Resilience That Builds, One Step at a Time

Resilience is a word that gets used often, but Jay gives it texture. He describes it as inner strength built through repetition, like a muscle that develops with use. If you work your way through one hardship, the next becomes more manageable. Not because it hurts less, but because you have proof you can survive it.

He also keeps it straightforward. You cannot afford to give up. You cannot afford to stop. Jay references friends who have lost legs in combat and still keep moving forward. He acknowledges how dark it can feel when pain stretches time and makes minutes feel endless. Yet his approach is to break it down. Seconds become minutes. Minutes become hours. Hours become days. You keep going, step by step, even if it is only an inch at a time.

There is wisdom here for anyone facing a difficult chapter, whether the challenge is physical illness, a career setback, grief, or a relationship breakdown. Resilience is not built by waiting for motivation. It is built by continuing, especially when motivation is absent.

“If It Is to Be, It Is Up to Me”

One of Jay’s favourite phrases is one many people will recognise: “If it is to be, it is up to me.” Agi hears personal responsibility and radical ownership in it, and Jay agrees.

Jay shares examples that make the idea real. A teenager wants a driving licence, but no one can take the test for him. A patient in rehab needs to lift his own arm; a therapist cannot do it on his behalf. A professional who wants promotion must learn the skills, build the habits, and take the actions. The phrase is not about harsh self-blame; it is about agency.
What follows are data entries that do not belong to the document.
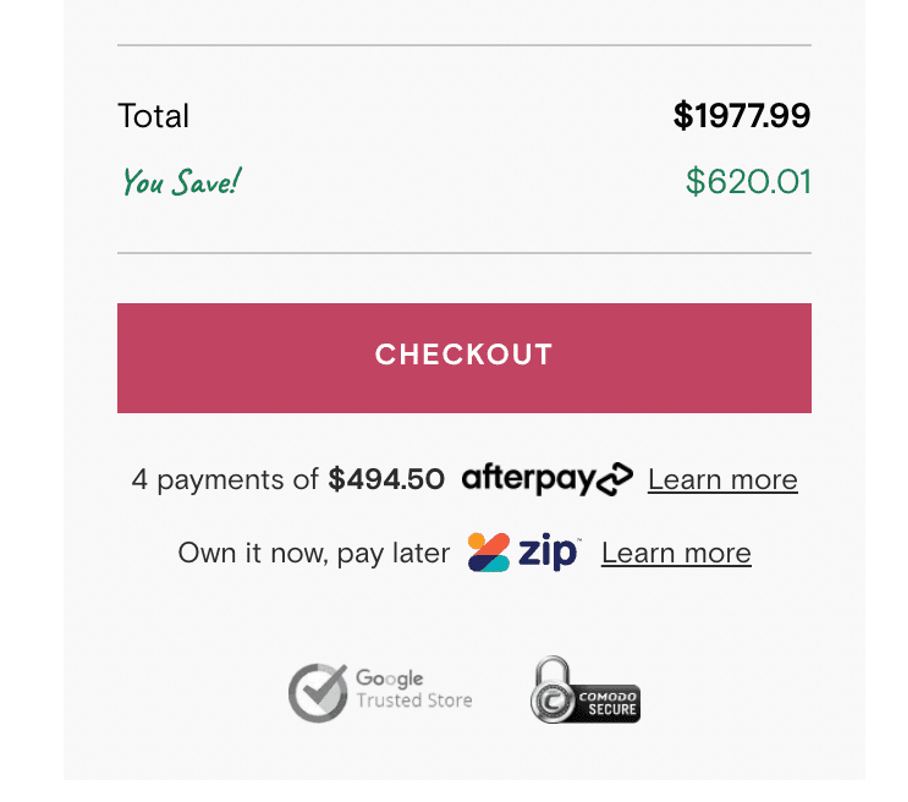The height and width of the screenshot is (802, 908).
Task: Open the Afterpay Learn more link
Action: pyautogui.click(x=722, y=479)
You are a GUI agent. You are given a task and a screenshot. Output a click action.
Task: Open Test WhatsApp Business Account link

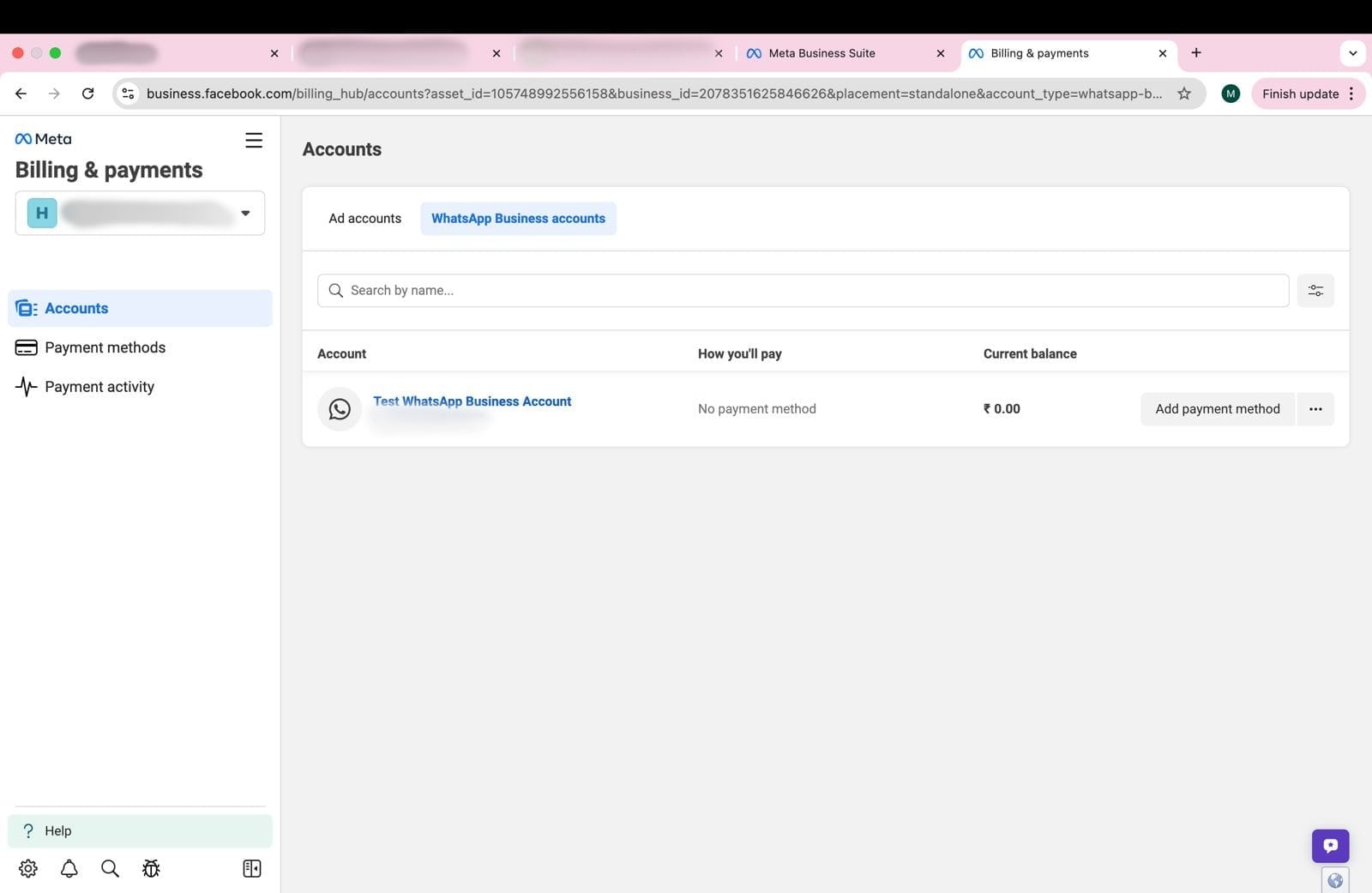coord(472,401)

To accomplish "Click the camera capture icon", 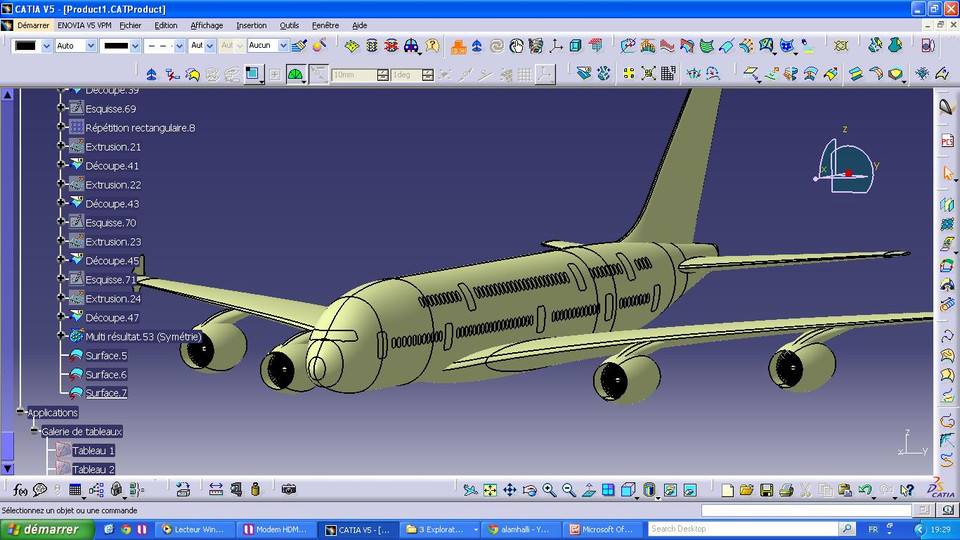I will click(289, 490).
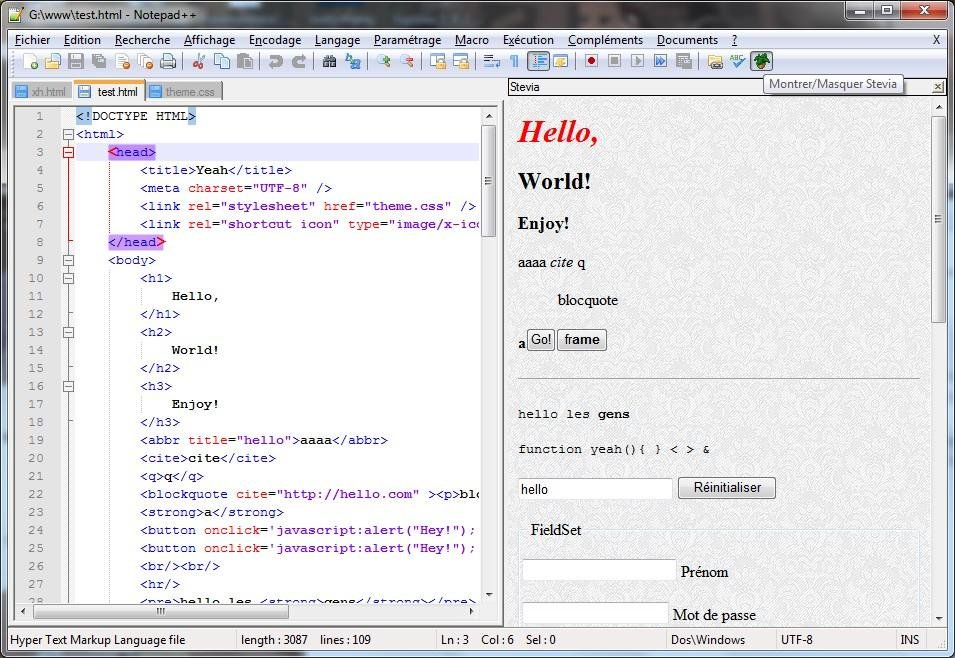Collapse the head tag fold on line 3
The image size is (955, 658).
[x=68, y=152]
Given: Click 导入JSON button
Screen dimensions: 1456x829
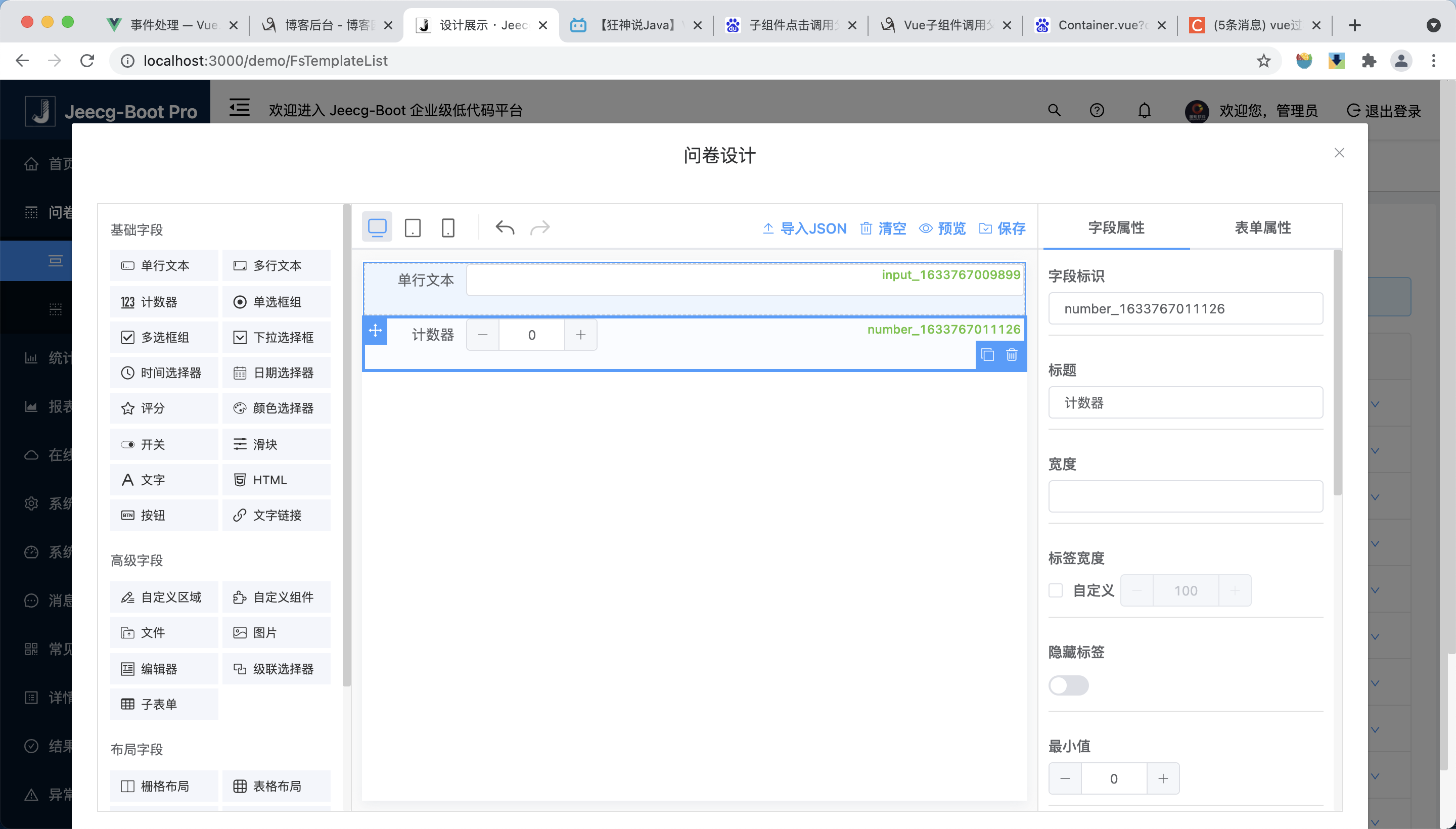Looking at the screenshot, I should tap(804, 228).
Agi rightly adds a nuance: some things are outside our control. Jay’s response is practical. When you cannot change the circumstance, what is still up to you is how you respond. Can you go around the obstacle, over it, under it, or through it? Can you shift focus to another project while the situation resolves? Can you accept what cannot be changed without letting it destroy your spirit? Ownership does not mean controlling everything. It means taking responsibility for what is yours to influence.

Hope, Belief, and the Power of Faith

Later, Jay draws a distinction that cuts through a lot of motivational talk: the difference between hope and belief. Hope is passive. Belief is committed. You can hope something works out, but belief leads you to act, persist, and stay the course.

This is where Jay’s faith comes through most clearly. He speaks openly about prayer, gratitude, and trusting God with tomorrow. For him, faith is not an add-on. It is the foundation that keeps him anchored when life is painful and unpredictable. Even if your beliefs differ, the principle translates: what you truly believe shapes what you do when things get hard.

The Strength Within You

Jay’s book is titled The Strength Within You: It’s Always Too Soon To Quit. The title captures the heart of the episode. Jay argues that strength comes from many places: upbringing, values, faith, community, even pain. He describes using pain as a motivator by placing his mind elsewhere, focusing intensely on a project, and refusing to sit in darkness letting discomfort dominate his attention.

His message is not that life is easy. It is that life is valuable. If you can move, appreciate it. If you are healthy, appreciate it. If you have options, appreciate them. If you are struggling, keep going, because the next season can still arrive.